• _PROBLEM STATEMENT_:
The records below need to be restated word for word.

• _MATERIAL PROVIDED_:
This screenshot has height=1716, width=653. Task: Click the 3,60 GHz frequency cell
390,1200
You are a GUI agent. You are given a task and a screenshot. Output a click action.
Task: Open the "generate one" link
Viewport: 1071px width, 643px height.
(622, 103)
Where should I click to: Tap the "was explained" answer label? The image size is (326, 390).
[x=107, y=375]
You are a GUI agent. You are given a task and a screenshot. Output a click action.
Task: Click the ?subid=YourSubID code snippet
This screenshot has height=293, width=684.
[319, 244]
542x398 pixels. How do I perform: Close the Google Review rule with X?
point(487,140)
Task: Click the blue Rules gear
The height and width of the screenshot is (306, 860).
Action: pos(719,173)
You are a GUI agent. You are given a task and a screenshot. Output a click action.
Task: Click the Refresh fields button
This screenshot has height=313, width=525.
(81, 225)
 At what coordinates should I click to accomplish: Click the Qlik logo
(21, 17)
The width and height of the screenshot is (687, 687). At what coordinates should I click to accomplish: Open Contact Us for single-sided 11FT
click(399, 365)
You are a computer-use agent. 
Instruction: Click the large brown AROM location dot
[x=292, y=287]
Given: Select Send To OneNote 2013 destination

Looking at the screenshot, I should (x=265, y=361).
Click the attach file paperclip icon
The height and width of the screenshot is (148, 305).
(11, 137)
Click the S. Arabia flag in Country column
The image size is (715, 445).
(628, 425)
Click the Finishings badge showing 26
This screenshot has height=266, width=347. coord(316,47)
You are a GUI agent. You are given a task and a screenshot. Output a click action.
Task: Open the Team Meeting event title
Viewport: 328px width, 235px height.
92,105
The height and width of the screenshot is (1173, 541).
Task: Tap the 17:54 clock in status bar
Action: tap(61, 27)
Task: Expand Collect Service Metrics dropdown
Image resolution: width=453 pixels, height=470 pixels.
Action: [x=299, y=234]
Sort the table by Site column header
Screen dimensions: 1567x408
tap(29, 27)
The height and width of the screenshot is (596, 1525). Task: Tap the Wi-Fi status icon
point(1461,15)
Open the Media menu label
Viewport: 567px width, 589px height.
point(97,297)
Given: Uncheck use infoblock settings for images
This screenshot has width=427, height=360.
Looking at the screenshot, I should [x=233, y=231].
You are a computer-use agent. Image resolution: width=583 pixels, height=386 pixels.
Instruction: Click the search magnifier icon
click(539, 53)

• _TASK SOLUTION_:
This screenshot has height=1716, width=653. Task: Click the 3,60 GHz frequency cell
390,1200
You are a GUI agent. You are given a task and a screenshot. Output a click action.
Task: Open the "generate one" link
Viewport: 1071px width, 643px height.
(622, 103)
Where should I click to: Tap the "was explained" answer label? The image size is (326, 390).
[x=107, y=375]
You are a GUI agent. You are given a task and a screenshot. Output a click action.
Task: Click the ?subid=YourSubID code snippet
This screenshot has height=293, width=684.
[319, 244]
542x398 pixels. How do I perform: Close the Google Review rule with X?
point(487,140)
Task: Click the blue Rules gear
The height and width of the screenshot is (306, 860).
Action: pos(719,173)
You are a GUI agent. You are given a task and a screenshot. Output a click action.
Task: Click the Refresh fields button
This screenshot has height=313, width=525.
(81, 225)
 At what coordinates should I click to accomplish: Click the Qlik logo
(21, 17)
The width and height of the screenshot is (687, 687). At what coordinates should I click to accomplish: Open Contact Us for single-sided 11FT
click(399, 365)
You are a computer-use agent. 
Instruction: Click the large brown AROM location dot
[x=292, y=287]
Given: Select Send To OneNote 2013 destination

Looking at the screenshot, I should (x=265, y=361).
Click the attach file paperclip icon
The height and width of the screenshot is (148, 305).
(11, 137)
Click the S. Arabia flag in Country column
The image size is (715, 445).
(628, 425)
Click the Finishings badge showing 26
This screenshot has height=266, width=347. coord(316,47)
You are a GUI agent. You are given a task and a screenshot. Output a click action.
Task: Open the Team Meeting event title
Viewport: 328px width, 235px height.
92,105
The height and width of the screenshot is (1173, 541).
Task: Tap the 17:54 clock in status bar
Action: tap(61, 27)
Task: Expand Collect Service Metrics dropdown
Image resolution: width=453 pixels, height=470 pixels.
Action: [x=299, y=234]
Sort the table by Site column header
Screen dimensions: 1567x408
tap(29, 27)
The height and width of the screenshot is (596, 1525). Task: Tap the Wi-Fi status icon
point(1461,15)
Open the Media menu label
Viewport: 567px width, 589px height.
point(97,297)
Given: Uncheck use infoblock settings for images
This screenshot has width=427, height=360.
Looking at the screenshot, I should [x=233, y=231].
You are a computer-use agent. Image resolution: width=583 pixels, height=386 pixels.
Instruction: Click the search magnifier icon
click(539, 53)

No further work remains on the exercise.